Abbott Will Be Forced To Act on ACT Marriage Equality


The ACT Legislative Assembly will today begin legislating for marriage equality, putting Prime Minister Tony Abbott in a dilemma: He can either try to override the ACT legislation, stirring up an issue he recently derided as "the fashion of the moment", or put up with Canberra as the same sex marriage capital of Australia, possibly soon to be followed by Sydney.

The ACT Attorney-General, Simon Corbell, will introduce a Bill in the ACT Legislative Assembly today. It's expected to pass in October with the support of the Labor Party and Greens member Shane Rattenbury. 

Efforts by the ACT to legislate on same-sex relationships have previously been frustrated by both Labor and Coalition governments. The ACT Legislative Assembly first legislated to recognise civil unions in 2006, but the legislation was disallowed by the Governor-General, on the advice of Attorney-General Philip Ruddock that the ACT legislation equated civil unions with marriage. 

The ACT government attempted to re-introduce the 2006 legislation in 2008 but was again thwarted. The Rudd government Attorney-General Rod McClelland said on 4 May 2008 that "the Government made clear to the ACT that it would not accept legislation that mimics marriage" in accordance with the Labor Party platform. The ACT government moved amendments to its legislation to remove the offensive provisions which allowed people to solemnise their union by a ceremony rather than merely register it.
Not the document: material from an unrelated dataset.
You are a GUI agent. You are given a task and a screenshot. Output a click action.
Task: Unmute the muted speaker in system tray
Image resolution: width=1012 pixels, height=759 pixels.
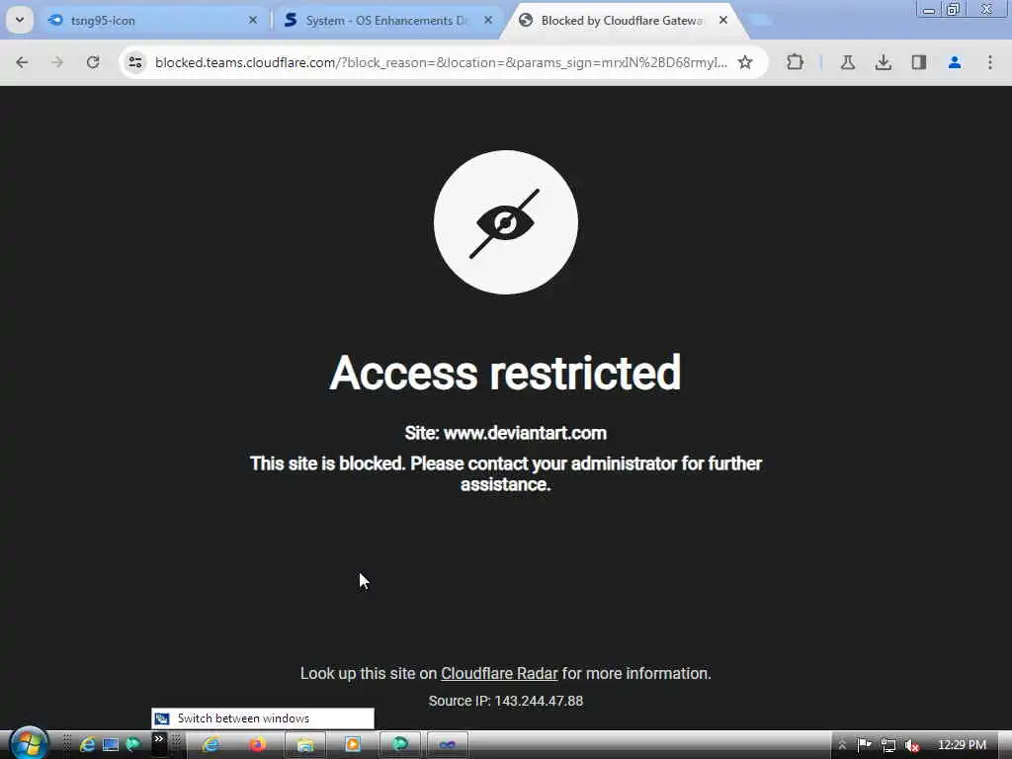coord(911,745)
The ALP has come a fair way since this shameful episode. Labor changed its national platform at the 2011 National Conference to support marriage equality, and to amend the Marriage Act to remove the 2004 provision which defined marriage as the union of a man and a woman. Former Prime Minister Rudd has become an advocate of marriage equality; both contenders for the Labor leadership, Anthony Albanese and Bill Shorten, and the Labor government’s last Attorney General, Mark Dreyfus, all voted for the unsuccessful marriage equality Bill in 2012.

The Commonwealth Government can no longer disallow ACT legislation as the Howard government did in 2006. Parliament in 2011 removed the Governor-General’s power to disallow ACT legislation. However, the Commonwealth Parliament still has the power under section 122 of the Constitution to make laws for the ACT. 

So Parliament could override the ACT marriage equality legislation, but this would require a vote by both the House of Representatives and the Senate. As the ALP and the Greens currently hold a majority in the Senate, this would not succeed. The Abbott Government could try again with the new, minor-parties dominated Senate after 1 July 2014.

In the meantime, the New South Wales Parliament may also pass marriage equality legislation. The Standing Committee on Social Issues of the NSW Legislative Council reported in July that the New South Wales Parliament has the power to legislate on same-sex marriage but that such a law could be challenged in the High Court under section 109 of the Constitution, as inconsistent with Commonwealth law. Such a challenge would have to come from the Commonwealth Government as opponents of same-sex marriage probably lack legal standing to bring an application before the High Court.

A cross party group of NSW parliamentarians have drafted a same-sex marriage Bill that will be introduced in the upper house of the NSW Parliament in the current session. NSW Premier Barry O'Farrell has promised a conscience vote on the issue.

Abbott has made it clear that he remains opposed to marriage equality and discourages any expectation that he will move the issue forward. Given the legislation in the ACT, and possibly NSW, he will be forced to decide whether to act against marriage equality. Can he consistently refuse to consider the issue in the Commonwealth Parliament but at the same time give priority to frustrating it in other Australian jurisdictions?